• Task details: The lines needed run from the one that contains "You are a GUI" through the end of the material below, both included; write them out exactly, with no pictures.

• Dataset:
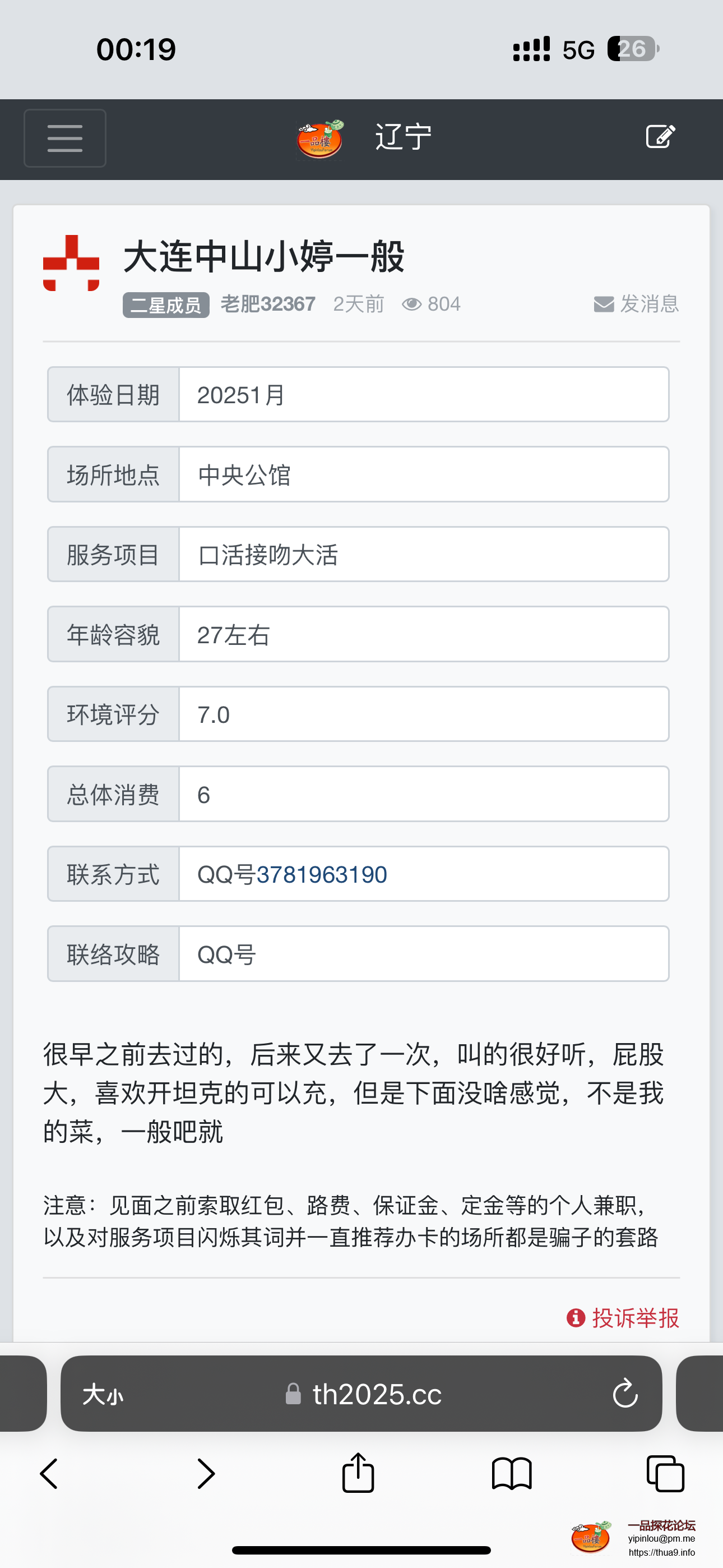Open the hamburger navigation menu
The height and width of the screenshot is (1568, 723).
click(64, 138)
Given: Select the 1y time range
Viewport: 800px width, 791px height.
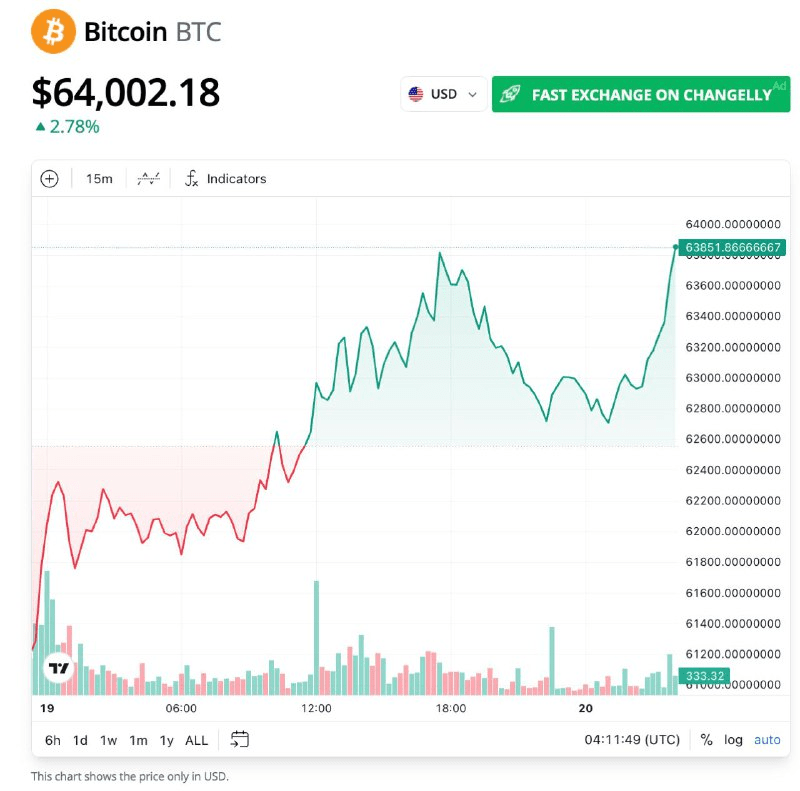Looking at the screenshot, I should (x=167, y=740).
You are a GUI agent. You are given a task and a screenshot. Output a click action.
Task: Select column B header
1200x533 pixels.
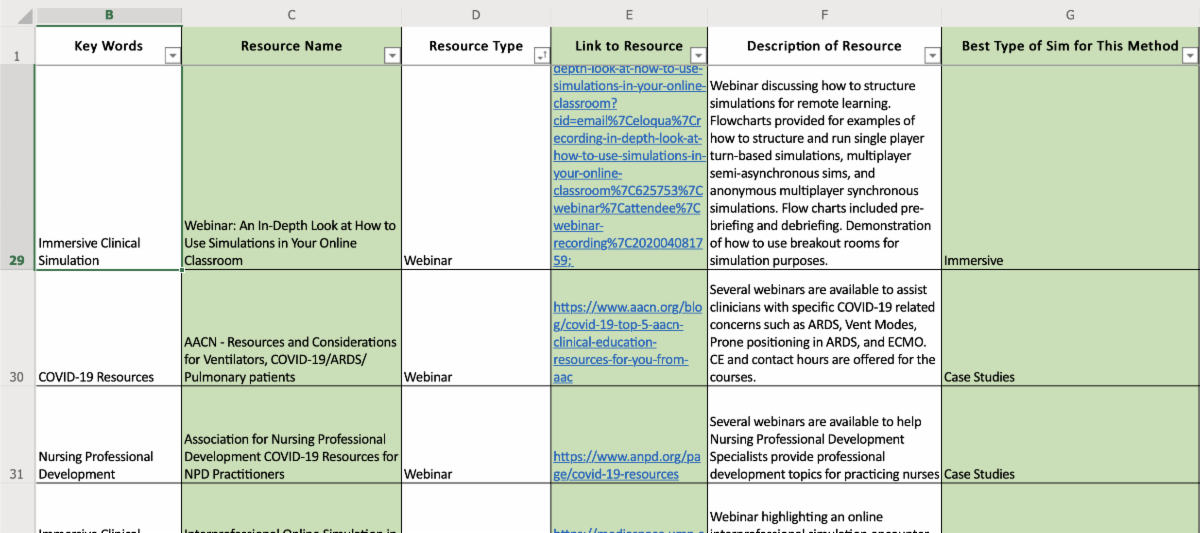point(109,14)
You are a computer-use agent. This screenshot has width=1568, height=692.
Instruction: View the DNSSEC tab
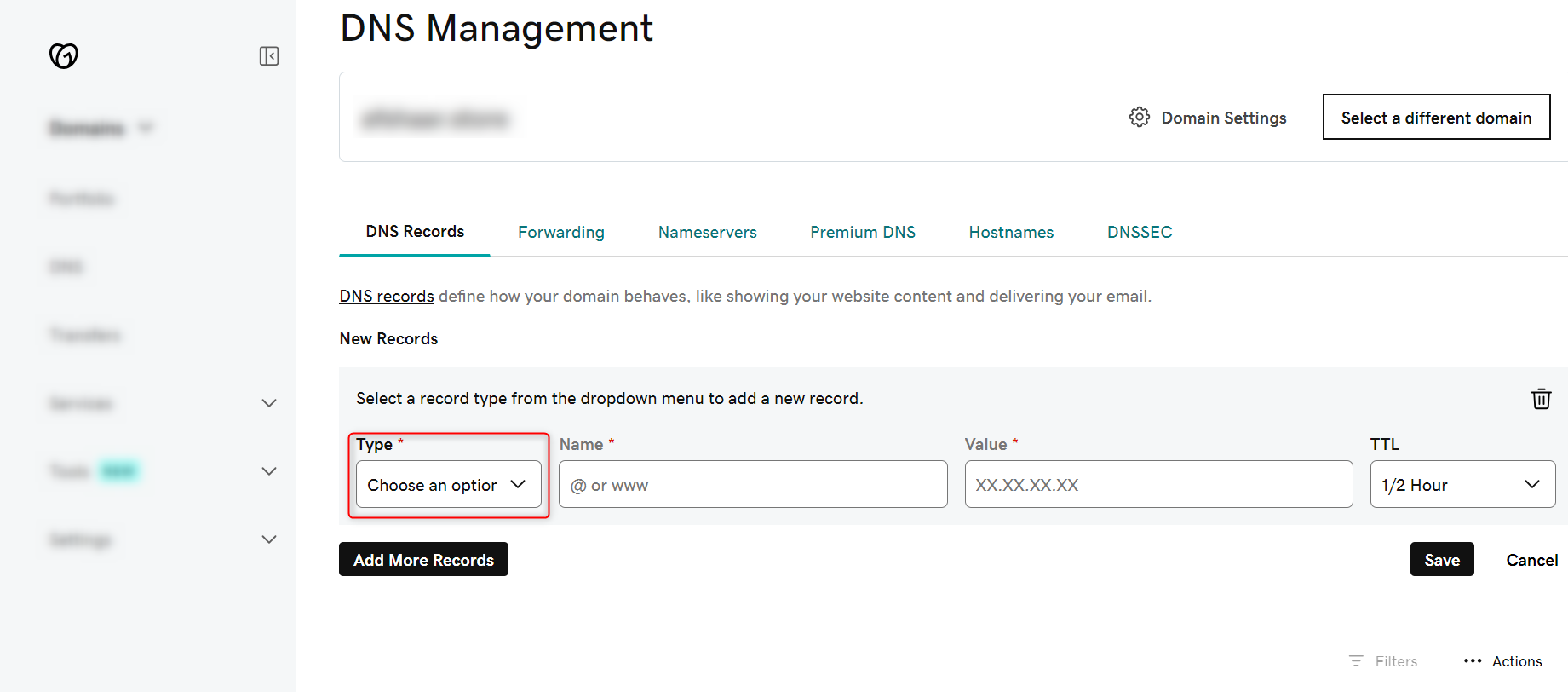click(x=1139, y=232)
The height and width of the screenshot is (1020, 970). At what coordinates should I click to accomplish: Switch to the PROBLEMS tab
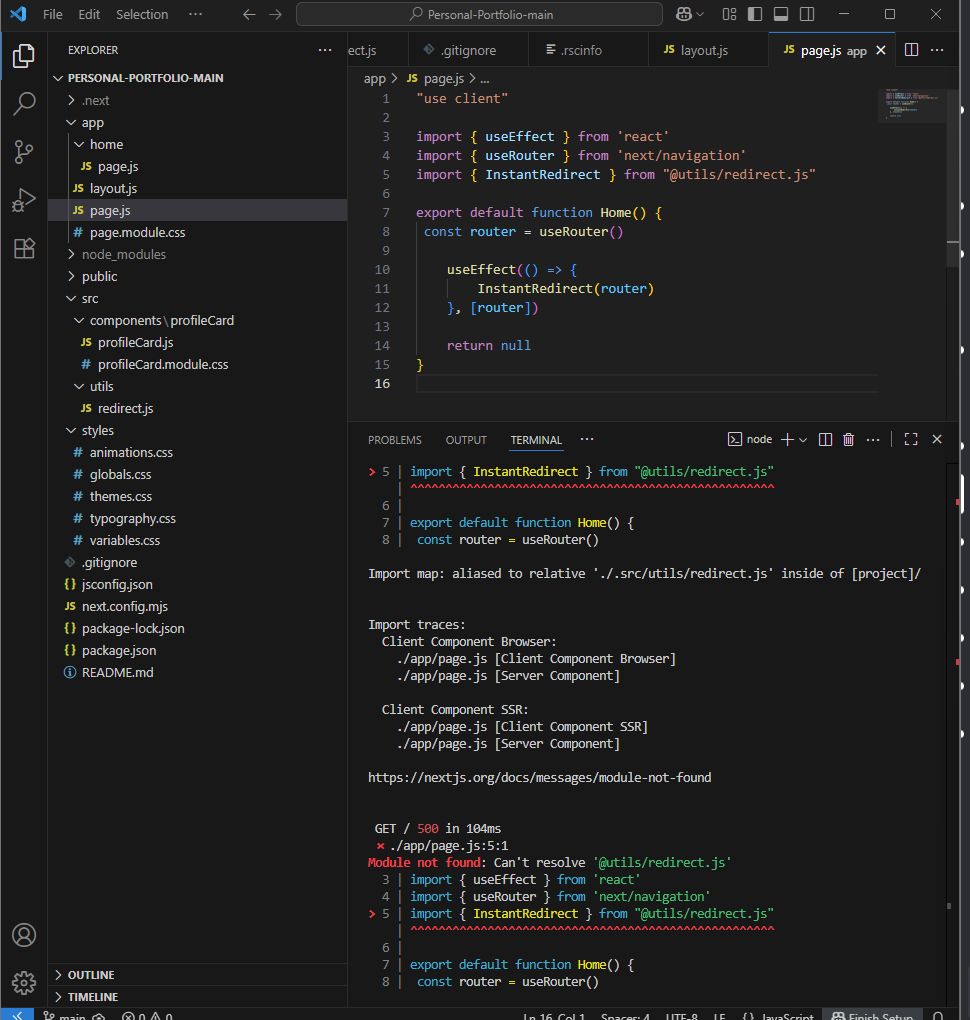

• Reply to the task:
You are a GUI agent. You are given a task and a screenshot. Output a click action.
Task: Select column B header
1200x533 pixels.
point(109,14)
You are a computer-use agent. This screenshot has width=1568, height=692.
Instruction: View the DNSSEC tab
click(x=1139, y=232)
The height and width of the screenshot is (1020, 970). At what coordinates should I click to accomplish: Switch to the PROBLEMS tab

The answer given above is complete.